Another round of negotiations, and hopefully, another agreement, but experts are skeptical. As part of a new push by regional leaders, chief negotiators have been presented with a power sharing formula to try and bridge the gap between South Sudan's warring leaders.

Emmanuel Kisiangani, a political analyst on South Sudan at the Institute for Security Studies in Nairobi, told DW he sees little chance of a transitional government resolving the power struggle in South Sudan's SPLM.

"Controlling the party [SPLM], you control the government, you control the resources, it's about the power, and this power has a history," Kisiangani said. He said that the conflict in South Sudan had assumed ethnic dimensions.

"If you bring the two guys together, I'm not sure how they are going to work. Particularly when you expect the work to bring about reforms because what is needed in South Sudan is fundamental institutional reform," Kisiangani said.

Overlapping peace initiatives

Mneawhile it appears that a new level of complexity has been added to the peace process. In addition to IGAD-led talks in Addis Ababa, South Africa is spearheading a separate initiative. It wants to reunite the three factions of the ruling SPLM party, under the so-called Arusha Agreement.

South Sudan President Salva Kiir and rebel leader Riek Machar shake hands.
Previous ceasefire deals between President Kiir (right) and Machar (left) have failedImage: Reuters/T. Negeri

The Arusha Agreement, signed in January 2015, sets out how divisions in the SPLM might be overcome.

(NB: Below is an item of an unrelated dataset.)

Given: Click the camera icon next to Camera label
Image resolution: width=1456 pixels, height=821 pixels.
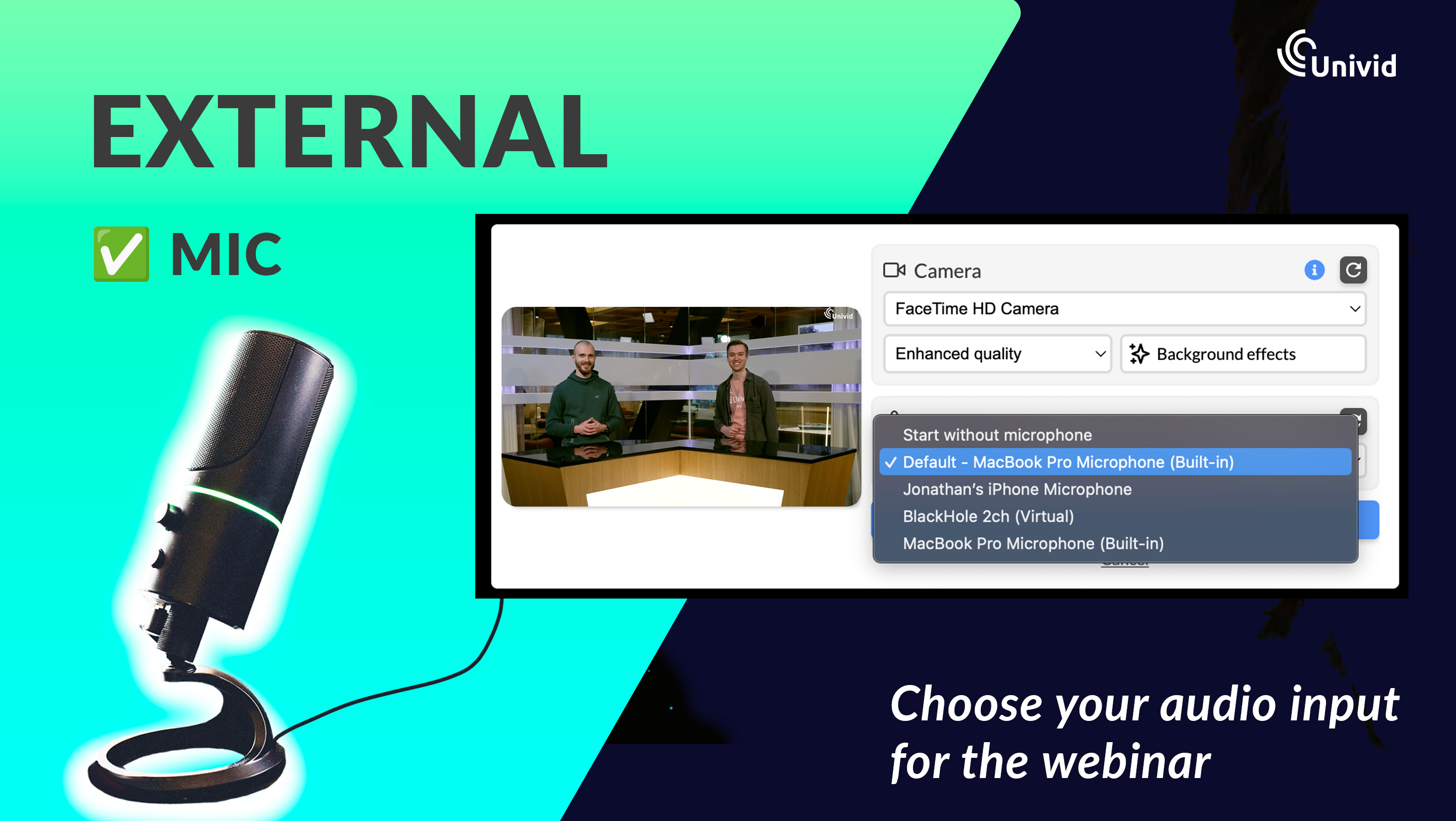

"The real issue is the will to commit and to respect what we have agreed and signed in Arusha. We are not seeing that. Riek is not accepting Arusha and Salva is not respecting Arusha," Oyai Deng, a former minister of national security and member of SPLM G10, one of the three SPLM factions, told DW in an interview.

The '10' in Deng's group refers to10 former political detainees. According to the former minister, the Arusha Agreement could turn into yet another failed process in South Sudan's quest for peace.

Accusations and counter-accusations

Earlier this month, a delegation of the exiled G10 returned to Juba for the first time since the crisis erupted. The visit was hailed as a first step to healing the splits within the SPLM. But in the absence of Riek Machar's faction, the initiative lacked the impact South African mediators were hoping for.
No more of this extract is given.